DIRECTIONS ->
After locating the line with "No hay comentarios (197, 457)" in the data that follows, return it and every later line exactly, up to and including the line with "Image resolution: width=1366, height=940.".

===== INFORMATION PROVIDED =====

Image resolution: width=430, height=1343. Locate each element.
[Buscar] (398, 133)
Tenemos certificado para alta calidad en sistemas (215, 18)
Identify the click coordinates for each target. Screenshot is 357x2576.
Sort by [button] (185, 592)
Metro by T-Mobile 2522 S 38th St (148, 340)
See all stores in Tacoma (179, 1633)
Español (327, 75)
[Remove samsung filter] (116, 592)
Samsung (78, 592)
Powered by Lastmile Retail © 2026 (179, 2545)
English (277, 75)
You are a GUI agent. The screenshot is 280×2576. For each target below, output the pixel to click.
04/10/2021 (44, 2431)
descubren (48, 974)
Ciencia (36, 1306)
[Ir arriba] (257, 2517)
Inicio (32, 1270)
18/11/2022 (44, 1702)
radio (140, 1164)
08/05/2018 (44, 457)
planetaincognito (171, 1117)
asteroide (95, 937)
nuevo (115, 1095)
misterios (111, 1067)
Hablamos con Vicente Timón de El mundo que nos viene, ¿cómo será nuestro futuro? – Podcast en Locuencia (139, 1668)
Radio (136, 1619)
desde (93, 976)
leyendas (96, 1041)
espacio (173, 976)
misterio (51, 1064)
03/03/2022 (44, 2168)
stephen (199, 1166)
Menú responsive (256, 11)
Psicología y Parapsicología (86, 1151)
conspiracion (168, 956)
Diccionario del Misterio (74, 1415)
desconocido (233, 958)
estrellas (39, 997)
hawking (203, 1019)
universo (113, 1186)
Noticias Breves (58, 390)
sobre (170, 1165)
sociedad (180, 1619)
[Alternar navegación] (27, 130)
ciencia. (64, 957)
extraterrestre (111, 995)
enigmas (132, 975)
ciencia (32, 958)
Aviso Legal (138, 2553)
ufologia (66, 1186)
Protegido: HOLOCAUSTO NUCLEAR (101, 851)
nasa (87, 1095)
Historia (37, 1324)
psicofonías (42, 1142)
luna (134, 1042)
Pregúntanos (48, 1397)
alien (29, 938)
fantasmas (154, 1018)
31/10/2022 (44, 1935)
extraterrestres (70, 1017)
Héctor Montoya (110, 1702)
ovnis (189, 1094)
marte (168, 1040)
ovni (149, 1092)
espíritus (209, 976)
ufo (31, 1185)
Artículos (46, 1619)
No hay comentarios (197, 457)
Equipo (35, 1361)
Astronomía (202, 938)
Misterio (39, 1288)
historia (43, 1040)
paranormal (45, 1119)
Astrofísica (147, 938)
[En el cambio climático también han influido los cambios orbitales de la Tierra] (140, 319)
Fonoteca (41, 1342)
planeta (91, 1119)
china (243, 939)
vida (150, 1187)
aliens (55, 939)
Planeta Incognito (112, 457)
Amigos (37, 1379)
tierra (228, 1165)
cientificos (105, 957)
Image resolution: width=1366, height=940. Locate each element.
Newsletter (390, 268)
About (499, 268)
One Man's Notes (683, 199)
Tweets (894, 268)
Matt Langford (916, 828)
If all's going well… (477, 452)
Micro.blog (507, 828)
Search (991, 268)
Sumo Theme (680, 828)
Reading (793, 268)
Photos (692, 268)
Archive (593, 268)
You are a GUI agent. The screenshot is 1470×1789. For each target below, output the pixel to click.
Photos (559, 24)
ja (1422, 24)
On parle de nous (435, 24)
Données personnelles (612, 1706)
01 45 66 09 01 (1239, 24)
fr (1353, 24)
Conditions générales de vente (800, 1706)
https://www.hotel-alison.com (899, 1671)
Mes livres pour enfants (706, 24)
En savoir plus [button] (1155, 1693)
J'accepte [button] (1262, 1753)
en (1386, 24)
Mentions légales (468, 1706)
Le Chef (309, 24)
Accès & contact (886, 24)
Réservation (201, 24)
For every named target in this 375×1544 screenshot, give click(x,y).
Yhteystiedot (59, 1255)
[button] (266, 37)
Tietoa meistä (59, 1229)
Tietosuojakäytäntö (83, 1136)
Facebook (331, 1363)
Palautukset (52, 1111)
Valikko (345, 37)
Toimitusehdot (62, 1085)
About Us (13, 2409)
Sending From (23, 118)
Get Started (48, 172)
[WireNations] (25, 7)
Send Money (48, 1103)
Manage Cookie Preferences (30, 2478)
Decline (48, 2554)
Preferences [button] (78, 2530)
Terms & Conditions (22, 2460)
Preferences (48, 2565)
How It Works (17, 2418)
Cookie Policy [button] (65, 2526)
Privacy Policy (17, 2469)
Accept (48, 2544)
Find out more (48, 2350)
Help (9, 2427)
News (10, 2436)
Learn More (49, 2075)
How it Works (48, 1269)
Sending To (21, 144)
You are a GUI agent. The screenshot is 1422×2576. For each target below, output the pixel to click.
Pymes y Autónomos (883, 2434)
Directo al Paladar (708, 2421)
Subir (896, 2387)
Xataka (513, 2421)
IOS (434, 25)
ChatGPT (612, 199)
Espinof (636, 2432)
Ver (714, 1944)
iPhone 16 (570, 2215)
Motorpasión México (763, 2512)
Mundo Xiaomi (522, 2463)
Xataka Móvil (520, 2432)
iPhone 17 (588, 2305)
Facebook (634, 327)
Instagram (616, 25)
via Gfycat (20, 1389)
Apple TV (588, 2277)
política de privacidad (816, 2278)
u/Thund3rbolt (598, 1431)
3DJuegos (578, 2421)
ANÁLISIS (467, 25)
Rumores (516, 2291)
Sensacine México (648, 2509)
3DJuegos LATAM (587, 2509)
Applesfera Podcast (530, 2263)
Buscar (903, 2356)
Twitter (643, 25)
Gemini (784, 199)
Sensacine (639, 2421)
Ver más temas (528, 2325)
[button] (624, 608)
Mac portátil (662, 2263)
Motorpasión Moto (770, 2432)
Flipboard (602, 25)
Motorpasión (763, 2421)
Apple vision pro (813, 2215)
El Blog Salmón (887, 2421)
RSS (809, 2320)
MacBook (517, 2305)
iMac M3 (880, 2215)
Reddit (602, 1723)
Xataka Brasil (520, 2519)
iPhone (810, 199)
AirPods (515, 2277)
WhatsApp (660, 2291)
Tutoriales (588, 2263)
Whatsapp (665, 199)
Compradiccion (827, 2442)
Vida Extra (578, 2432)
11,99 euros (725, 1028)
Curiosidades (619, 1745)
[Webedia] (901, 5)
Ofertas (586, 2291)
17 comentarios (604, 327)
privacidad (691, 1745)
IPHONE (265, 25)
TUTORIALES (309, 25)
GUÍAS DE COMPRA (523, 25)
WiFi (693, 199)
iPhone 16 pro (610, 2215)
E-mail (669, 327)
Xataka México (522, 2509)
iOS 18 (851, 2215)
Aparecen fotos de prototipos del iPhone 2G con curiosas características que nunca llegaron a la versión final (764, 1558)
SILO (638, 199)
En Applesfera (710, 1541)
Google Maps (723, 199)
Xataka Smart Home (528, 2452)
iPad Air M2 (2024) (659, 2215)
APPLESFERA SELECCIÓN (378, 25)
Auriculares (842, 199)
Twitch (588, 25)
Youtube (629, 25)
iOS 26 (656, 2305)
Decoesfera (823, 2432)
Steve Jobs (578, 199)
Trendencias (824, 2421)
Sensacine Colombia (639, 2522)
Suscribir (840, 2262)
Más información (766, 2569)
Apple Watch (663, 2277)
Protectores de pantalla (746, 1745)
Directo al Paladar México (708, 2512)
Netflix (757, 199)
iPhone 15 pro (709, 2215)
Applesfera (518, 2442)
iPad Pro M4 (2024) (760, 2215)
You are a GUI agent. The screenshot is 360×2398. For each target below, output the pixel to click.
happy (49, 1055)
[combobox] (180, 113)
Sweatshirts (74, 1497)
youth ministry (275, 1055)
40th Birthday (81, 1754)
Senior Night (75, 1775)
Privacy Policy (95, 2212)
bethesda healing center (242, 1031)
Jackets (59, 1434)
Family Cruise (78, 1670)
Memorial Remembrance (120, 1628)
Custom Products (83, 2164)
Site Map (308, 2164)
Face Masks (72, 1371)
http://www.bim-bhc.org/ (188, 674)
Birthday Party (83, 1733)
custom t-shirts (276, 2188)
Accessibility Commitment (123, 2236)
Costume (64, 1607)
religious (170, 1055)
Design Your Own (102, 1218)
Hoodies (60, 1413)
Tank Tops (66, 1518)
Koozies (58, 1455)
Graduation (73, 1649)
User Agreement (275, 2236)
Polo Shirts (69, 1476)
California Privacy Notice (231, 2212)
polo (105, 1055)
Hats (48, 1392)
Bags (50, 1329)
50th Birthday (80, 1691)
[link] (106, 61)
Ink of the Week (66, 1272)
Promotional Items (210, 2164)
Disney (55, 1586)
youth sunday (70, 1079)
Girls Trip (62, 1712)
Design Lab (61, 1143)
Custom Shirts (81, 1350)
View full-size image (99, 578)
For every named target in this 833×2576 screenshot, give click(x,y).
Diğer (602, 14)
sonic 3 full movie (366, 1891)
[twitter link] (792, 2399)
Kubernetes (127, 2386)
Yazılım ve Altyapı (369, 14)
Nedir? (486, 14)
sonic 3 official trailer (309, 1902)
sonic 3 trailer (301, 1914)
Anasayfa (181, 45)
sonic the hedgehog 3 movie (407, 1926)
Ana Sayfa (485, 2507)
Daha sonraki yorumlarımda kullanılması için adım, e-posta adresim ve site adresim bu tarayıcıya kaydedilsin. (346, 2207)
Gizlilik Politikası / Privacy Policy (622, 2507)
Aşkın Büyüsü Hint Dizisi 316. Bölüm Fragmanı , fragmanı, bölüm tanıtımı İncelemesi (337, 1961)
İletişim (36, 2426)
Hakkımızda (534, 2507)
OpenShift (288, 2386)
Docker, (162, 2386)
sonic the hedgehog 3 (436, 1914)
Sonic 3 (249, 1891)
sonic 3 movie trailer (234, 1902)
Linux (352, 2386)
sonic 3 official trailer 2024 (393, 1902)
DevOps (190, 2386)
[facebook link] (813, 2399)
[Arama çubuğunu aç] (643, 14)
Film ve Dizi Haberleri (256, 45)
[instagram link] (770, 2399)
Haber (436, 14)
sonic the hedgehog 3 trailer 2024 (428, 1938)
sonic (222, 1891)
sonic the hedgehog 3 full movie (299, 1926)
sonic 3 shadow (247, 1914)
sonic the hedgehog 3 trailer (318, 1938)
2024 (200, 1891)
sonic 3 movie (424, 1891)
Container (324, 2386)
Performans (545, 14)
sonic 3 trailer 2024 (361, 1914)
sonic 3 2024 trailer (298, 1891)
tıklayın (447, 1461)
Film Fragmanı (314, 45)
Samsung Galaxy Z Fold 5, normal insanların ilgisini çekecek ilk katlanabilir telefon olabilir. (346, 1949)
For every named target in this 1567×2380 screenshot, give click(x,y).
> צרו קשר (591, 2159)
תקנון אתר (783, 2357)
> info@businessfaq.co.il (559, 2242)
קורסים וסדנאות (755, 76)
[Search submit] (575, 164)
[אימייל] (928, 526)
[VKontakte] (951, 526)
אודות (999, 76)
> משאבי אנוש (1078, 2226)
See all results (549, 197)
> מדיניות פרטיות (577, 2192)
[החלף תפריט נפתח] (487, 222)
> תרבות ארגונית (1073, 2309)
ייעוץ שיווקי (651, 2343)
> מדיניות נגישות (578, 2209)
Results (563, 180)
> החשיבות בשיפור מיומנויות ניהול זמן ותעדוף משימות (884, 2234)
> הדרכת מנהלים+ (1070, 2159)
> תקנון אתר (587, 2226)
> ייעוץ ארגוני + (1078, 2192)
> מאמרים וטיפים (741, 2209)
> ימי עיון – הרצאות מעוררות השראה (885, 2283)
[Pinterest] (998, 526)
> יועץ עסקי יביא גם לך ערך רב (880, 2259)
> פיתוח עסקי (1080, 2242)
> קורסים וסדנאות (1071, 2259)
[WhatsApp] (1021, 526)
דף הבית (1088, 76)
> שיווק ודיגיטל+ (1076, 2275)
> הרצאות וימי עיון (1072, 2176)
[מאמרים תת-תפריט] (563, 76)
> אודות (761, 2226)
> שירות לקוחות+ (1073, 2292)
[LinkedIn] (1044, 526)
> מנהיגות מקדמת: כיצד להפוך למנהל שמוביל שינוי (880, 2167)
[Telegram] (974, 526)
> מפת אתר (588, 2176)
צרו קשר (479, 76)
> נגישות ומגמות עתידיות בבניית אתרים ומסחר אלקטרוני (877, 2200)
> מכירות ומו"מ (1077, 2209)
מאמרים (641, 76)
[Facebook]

=====

FINISHED EXERCISE ->
No hay comentarios (197, 457)
Equipo (35, 1361)
Astronomía (202, 938)
Misterio (39, 1288)
historia (43, 1040)
paranormal (45, 1119)
Astrofísica (147, 938)
[En el cambio climático también han influido los cambios orbitales de la Tierra] (140, 319)
Fonoteca (41, 1342)
planeta (91, 1119)
china (243, 939)
vida (150, 1187)
aliens (55, 939)
Planeta Incognito (112, 457)
Amigos (37, 1379)
tierra (228, 1165)
cientificos (105, 957)
Image resolution: width=1366, height=940. Locate each element.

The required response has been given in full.